Back to Glossary
MLOps

Autoscaling

Definition

Autoscaling automatically adjusts the number of AI inference servers based on demand, scaling up during traffic spikes and down during quiet periods to optimize cost and performance.

Why It Matters

AI inference costs can spiral without autoscaling. Running 10 GPU servers continuously costs the same whether they’re processing requests or sitting idle. Autoscaling matches capacity to demand, spinning up servers when traffic increases and scaling down when traffic subsides.

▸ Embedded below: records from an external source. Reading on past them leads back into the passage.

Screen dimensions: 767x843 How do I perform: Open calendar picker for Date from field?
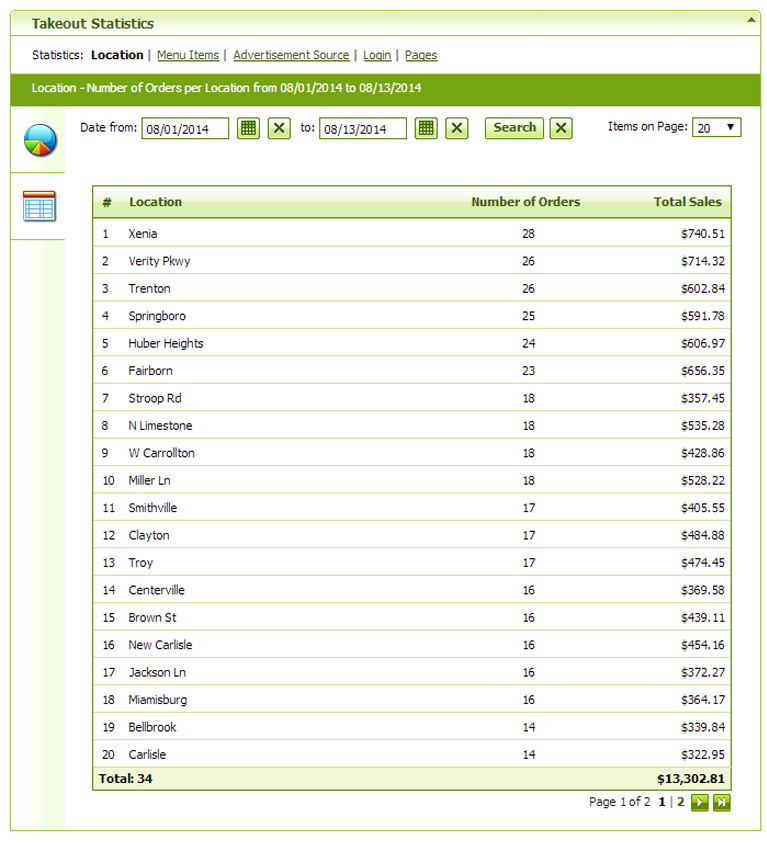click(248, 128)
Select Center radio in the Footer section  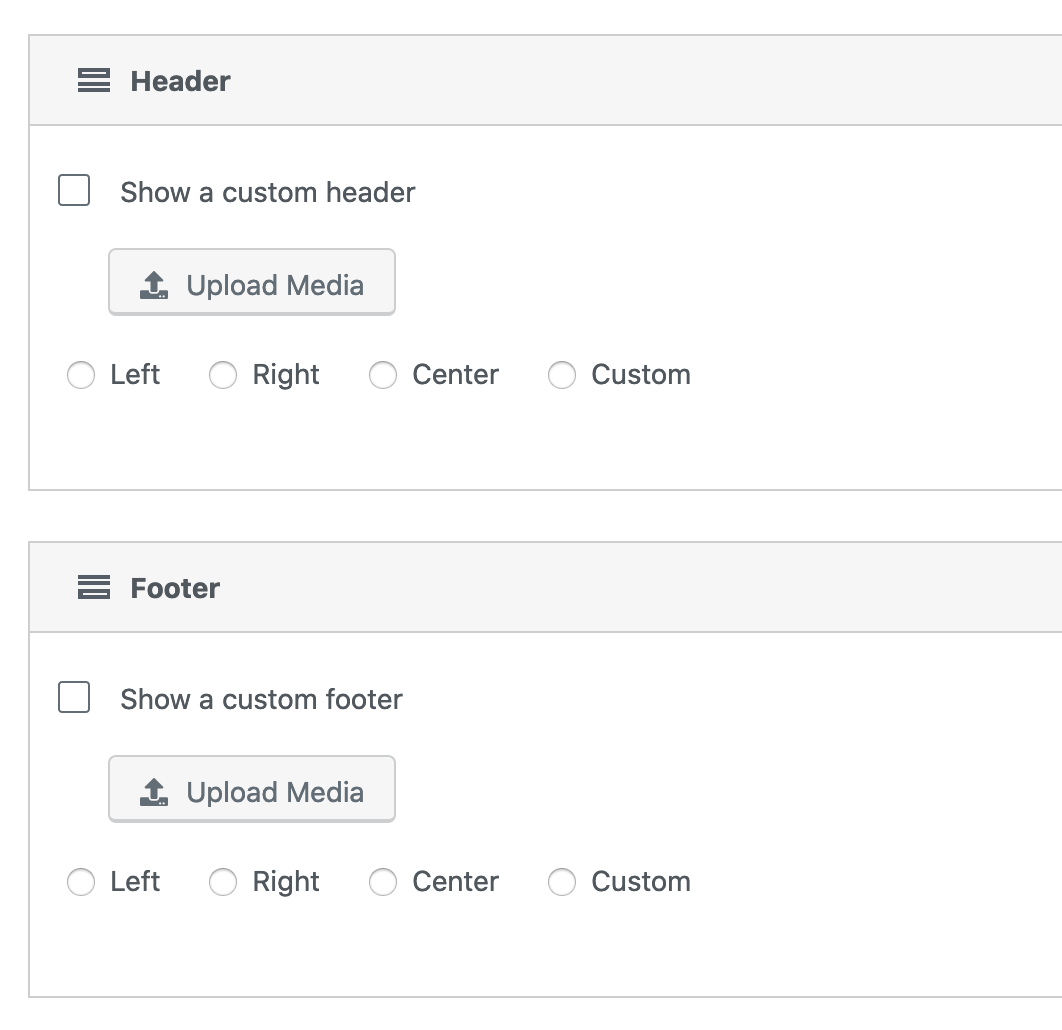click(x=383, y=883)
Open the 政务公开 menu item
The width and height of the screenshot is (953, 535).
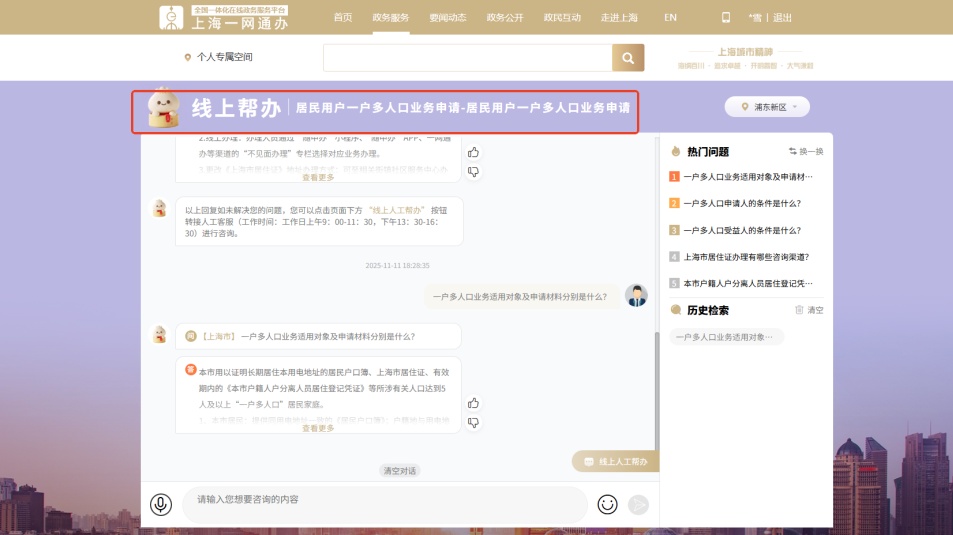(503, 17)
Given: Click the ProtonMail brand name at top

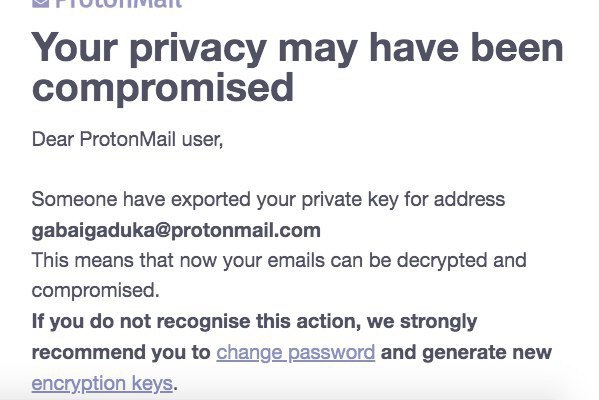Looking at the screenshot, I should (118, 4).
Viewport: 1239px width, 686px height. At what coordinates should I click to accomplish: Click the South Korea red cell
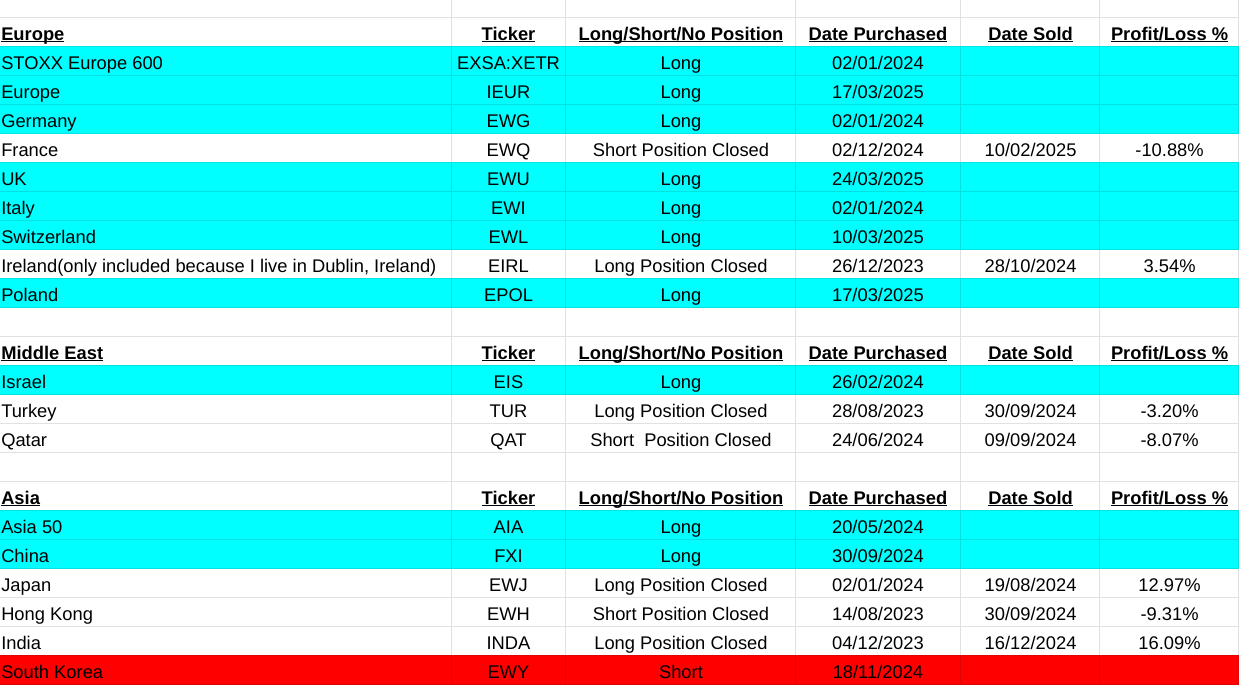[x=52, y=672]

The challenge with AI workloads is scaling speed. GPU servers take minutes to start, load models, and warm up. By the time new capacity is ready, the traffic spike may have passed. This makes predictive scaling and appropriate buffer capacity important for AI-specific autoscaling.

Cost optimization through autoscaling can be substantial. Production AI traffic often varies 10x between peak and off-peak hours. Scaling to match means paying for 10 servers during peak but only 1-2 during off-peak, potentially reducing costs by 70-80% compared to fixed capacity.

Implementation Basics

Autoscaling approaches:

Reactive scaling responds to current metrics (CPU, memory, request queue depth). When metrics exceed thresholds, add capacity. When metrics drop, remove capacity.

Predictive scaling uses historical patterns to anticipate demand. If traffic peaks at 9am daily, start scaling up at 8:45am rather than waiting for metrics to spike.

Scheduled scaling sets minimum capacity for known events (marketing campaigns, product launches) without waiting for autoscaling triggers.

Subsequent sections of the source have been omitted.